O governo chinês também acusou os Estados Unidos de serem a verdadeira potência hegemônica mundial e o principal fator de desestabilização da paz e da estabilidade na região Ásia-Pacífico.
De acordo com a nota, para manter sua hegemonia e promover a chamada “estratégia Indo-Pacífico”, os EUA têm implantado armamentos ofensivos no Mar do Sul da China e alimentado tensões, transformando a região em um “barril de pólvora”.
O comunicado enfatiza que a questão de Taiwan é um assunto estritamente interno da China e que nenhum país tem o direito de interferir. O governo chinês advertiu que os EUA “não devem brincar com fogo” e cobrou o cumprimento do princípio de Uma Só China, além do respeito aos três comunicados conjuntos assinados entre Washington e Pequim. A China também exige que os EUA cessem imediatamente o apoio às forças separatistas que defendem a independência de Taiwan.

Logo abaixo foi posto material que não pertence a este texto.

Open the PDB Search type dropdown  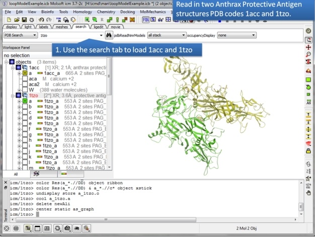tap(20, 36)
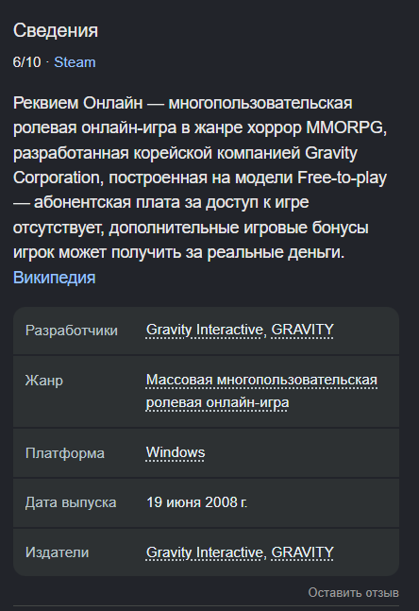Open the Википедия source link

54,278
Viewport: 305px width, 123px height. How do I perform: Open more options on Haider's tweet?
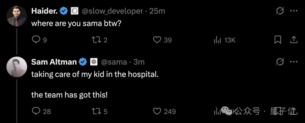pyautogui.click(x=294, y=11)
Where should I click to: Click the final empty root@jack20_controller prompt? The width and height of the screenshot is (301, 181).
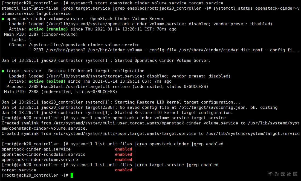coord(35,175)
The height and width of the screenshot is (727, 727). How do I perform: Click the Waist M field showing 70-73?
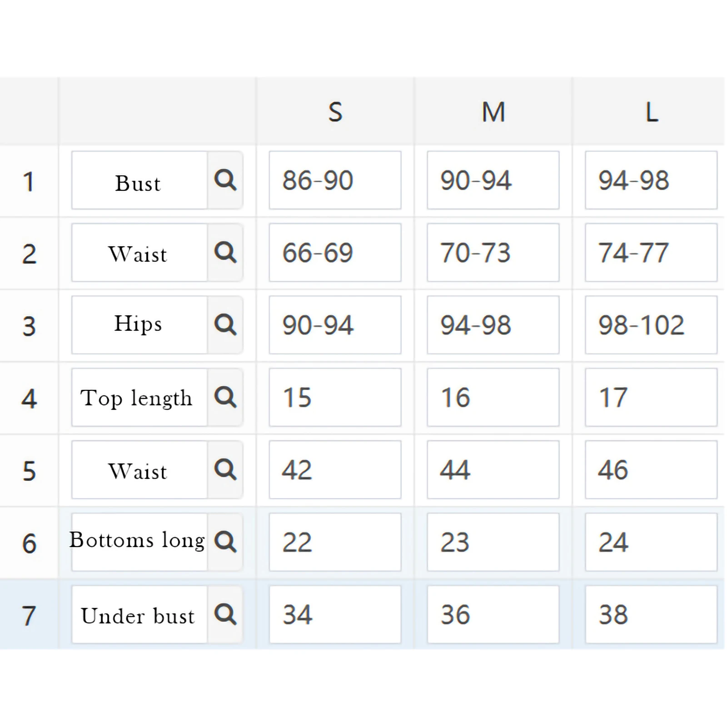[493, 253]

Sobre o Mar do Sul da China, o comunicado reforça que nunca houve qualquer problema relacionado à liberdade de navegação ou sobrevoo e que a China permanece comprometida com a solução pacífica das disputas por meio do diálogo com os países envolvidos. Para o governo chinês, os Estados Unidos são os principais responsáveis por alimentar tensões e desestabilizar a região.
Ao final, o Ministério das Relações Exteriores da China insta Washington a respeitar os esforços dos países asiáticos para manter a paz e a estabilidade, a deixar de sabotar deliberadamente o ambiente pacífico da região e a parar de incitar conflitos e confrontos.

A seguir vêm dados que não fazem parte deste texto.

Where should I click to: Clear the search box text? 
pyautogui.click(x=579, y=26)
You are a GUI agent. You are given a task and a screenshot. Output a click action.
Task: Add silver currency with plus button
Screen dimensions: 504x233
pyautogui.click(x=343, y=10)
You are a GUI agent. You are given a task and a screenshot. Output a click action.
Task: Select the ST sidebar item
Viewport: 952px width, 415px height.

Leia aqui a nota completa em inglês
O ataque de Hegseth contra a China
Em seu discurso no sábado, Hegseth afirmou que os EUA não querem guerra com a China, mas que “não serão empurrados para fora da região” nem permitirão a intimidação de aliados. Ele destacou que o presidente da China, Xi Jinping, ordenou que o Exército chinês esteja pronto para uma possível invasão de Taiwan até 2027 e alertou sobre os riscos da dependência econômica de Pequim.
O chefe do Pentágono defendeu uma estratégia de “paz através da força” e disse que os EUA estão fortalecendo sua presença militar na região, inclusive com a instalação de sistemas avançados de mísseis nas Filipinas e a ampliação da cooperação com países como Japão, Austrália e Índia.
“A ameaça é real. E pode ser iminente”, concluiu Hegseth, insistindo que a dissuasão é a única forma de preservar a estabilidade no Indo-Pacífico.
Leia aqui o discurso de Pete Hegseth em inglês
Diálogo de Shangri-La
O Diálogo de Shangri-La é o principal fórum de segurança da Ásia, realizado anualmente em Singapura desde 2002. A edição deste ano ocorreu entre os dias 30 de maio e 1º de junho.
O encontro evidenciou as crescentes tensões geopolíticas na região Ásia-Pacífico, com destaque para a rivalidade entre EUA e China, as preocupações com a segurança em Taiwan e no Mar do Sul da China, e os desafios de manter a estabilidade em meio a disputas regionais.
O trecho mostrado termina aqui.